President Obama has a chance to change the way America engages with the Palestinians

Has Mr Netanyahu finally overplayed his hand with the President Obama? Pablo Martines Monsivais / AP
Powered by automated translation

By now, Israeli prime minister Benjamin Netanyahu has exhausted himself walking back pre-election comments concerning Palestinian statehood. Appearing on a variety of US media outlets, Mr Netanyahu said that he is, ­despite the explicit claim to the contrary, in favour of a two-state solution for the conflict. His post-election behaviour, however, points to more of the same, as opposed to a real peace push.

As The National reported yesterday, Israel has agreed to release millions of dollars in tax revenue collected on behalf of the Palestinian Authority and withheld as punishment for the PA’s attempt to gain membership to the International Criminal Court. The release of the tax revenue is a familiar trick. After the 2013 elections, Mr Netanyahu similarly released millions in withheld tax revenue, which at that time was held as punishment for the Palestinians’ United Nations statehood bid. Releasing the revenue is painted as a good will gesture, but in fact it only serves Israel’s long-term interests in the West Bank.

Mr Netanyahu and his political advisers want to ensure that the Palestinian Authority remains in power, albeit in a malleable capacity. Hours before leaving office on Friday, Israel’s Central Command chief Nitzan Alon signed an order applying Israeli penal code to all residents of the West Bank. This order, which is mostly declarative, is further confirmation of the slow Israeli annexation of the West Bank. Regardless of what Mr Netanyahu is selling to the American media – it should be noted that Mr Netanyahu has yet to reach out to the European media, perhaps in an admission that Israel has lost Europe on this issue – he is continuing the status quo of Israeli occupation.

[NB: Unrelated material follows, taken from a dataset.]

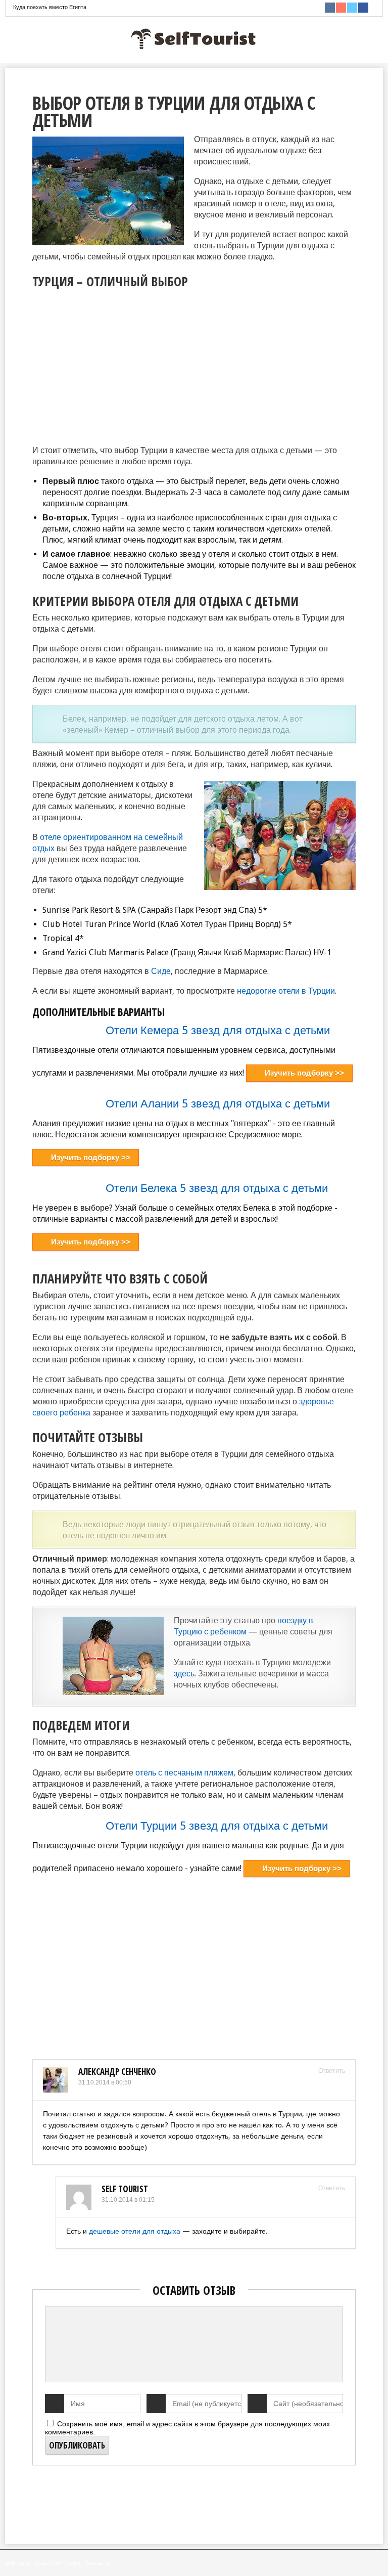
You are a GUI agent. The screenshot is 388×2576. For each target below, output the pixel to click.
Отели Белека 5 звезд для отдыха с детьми (217, 1188)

But that status quo might be in question as the United States has finally shown willingness to demand concrete action and not hollow rhetoric. The path will be treacherous – there are already attempts to paint President Barack Obama’s reaction to the Israeli election in personal terms – but years of Israeli intransigence with the US have created a willingness for American pressure to be exercised over Israel. America’s unhealthy relationship with Israel must begin to transform for any lasting peace agreement to take root. After all, when it comes to Israel, actions always speak louder than words.